Stuxnet exploited four zero-day vulnerabilities in Windows and a vulnerability in Windows’ Print Spooler service to do its dirty work. Early versions of the virus abused Windows’ AutoRun feature in an effort to infect industrial control systems, Symantec revealed in September.

“The interesting departure [this year] is that we have started to see nation-states play an active role in these attacks,” Crosby said. “That is more threatening than the traditional bad guys who spam you with email or blackmail the gambling sites to say, ‘Your site’s going to be down until you pay me some money.’ ”

Crosby said that all these concerns point to the cloud as the best place to maintain a “survivable” application.

“Here’s a good example: Visa was nailed by the anonymous crew on WikiLeaks. But Amazon didn’t even blink when Anonymous pointed 10 gigabits of traffic at it. Amazon has this massive cloud that’s redundant, has multiple availability zones spread around geographical regions, and so on. So if you want to make your application survive a big attack, the place to run it is called the cloud.”

This is probably counter to what most people think in response to these attacks, Crosby said.

“Most people are going to want to close all the boundaries, run a private cloud, and get my head down in my bunker and hope that I’m secure,” he said. “But in that situation, you are more vulnerable than if you are automated. People are running around your infrastructure with USB sticks and everything else. That’s how WikiLeaks happened.”

When nation-states start pouring defense budget-sized amounts of money into cyber war, then we will see “very interesting attacks,” Crosby said. It has been estimated that it cost somebody “on the order of $10 million” to build Stuxnet, for example, Crosby said.

“We don’t know where it [Stuxnet] came from, but it’s pretty clear that it was organized by a nation-state because of the sophistication of the attack,” Crosby said. “Most attacks use a single vulnerability; Stuxnet used four–four that were previously unknown to anyone, including Microsoft. So that basically suggests that somebody had the Windows source code and used it [for that attack].”

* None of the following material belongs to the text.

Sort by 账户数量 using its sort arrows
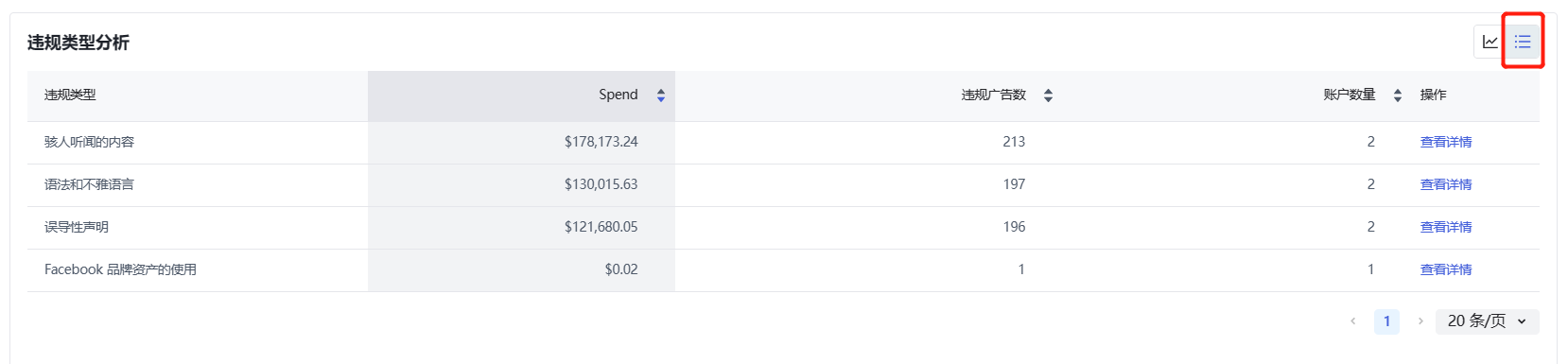Image resolution: width=1568 pixels, height=364 pixels. point(1398,95)

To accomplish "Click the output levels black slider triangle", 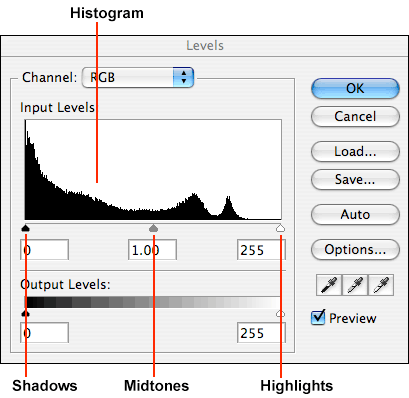I will click(x=26, y=313).
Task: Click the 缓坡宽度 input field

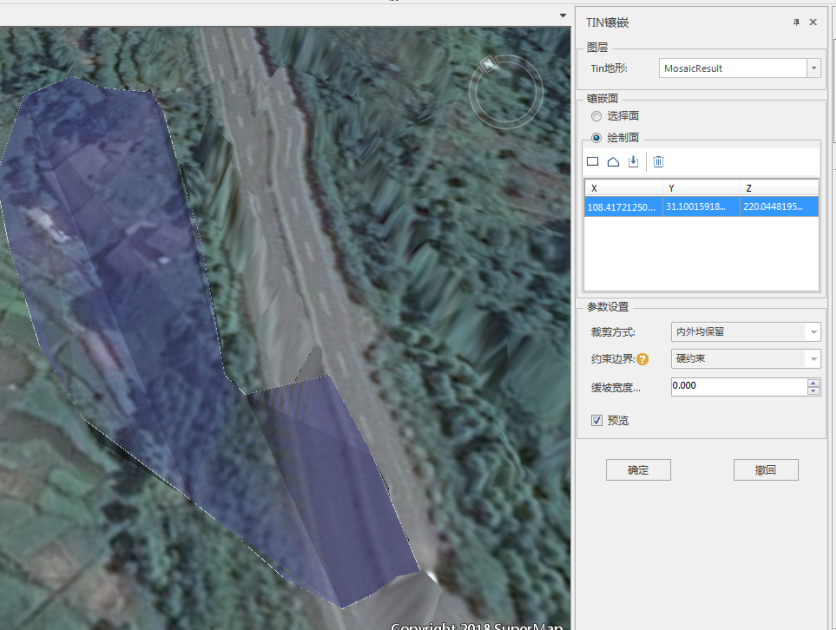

Access to source code a major problem

Many governments have access to this source code, he said. Stuxnet also targeted very specific enterprise devices, Crosby said, and was not aimed at the average consumer.

“It was clearly targeted for political reasons, it cost a lot of money to do, and it was very robust,” Crosby said. “It still has not been cleared; it’s out there causing havoc.”

This trend is going to make IT managers sit up and take notice, he said.

“You may say, well, I have good people and procedures in place, but the more people you have involved, the more vulnerable you are–either through mistakes or deliberate sabotage,” Crosby said.

“That basically says you need to get on the cloud.”

Bradley Manning, the U.S. military IT assistant implicated in the WikiLeaks controversy, used a USB stick on a PC to access most of the information that ended up being published on the site.

“Now, if that organization had been using desktop virtualization, that would never have been allowed to happen. Every single device on every client is policy controlled for access, and you can shut these off. Any properly automated cloud would have prevented WikiLeaks from happening,” Crosby said.

Prior to founding XenSource, Crosby was the founder of CPlane Inc., a network-optimization software vendor, where he held a variety of executive roles. Before CPlane, Simon was a tenured faculty member at the University of Cambridge, UK, where he led research on network performance and control, and multimedia operating systems.

He is author of more than 35 research papers and has patents on a number of data center and networking topics, including security, network and server virtualization, resource optimization and performance. In 2007, Simon was named one of InfoWorld’s Top 25 CTOs.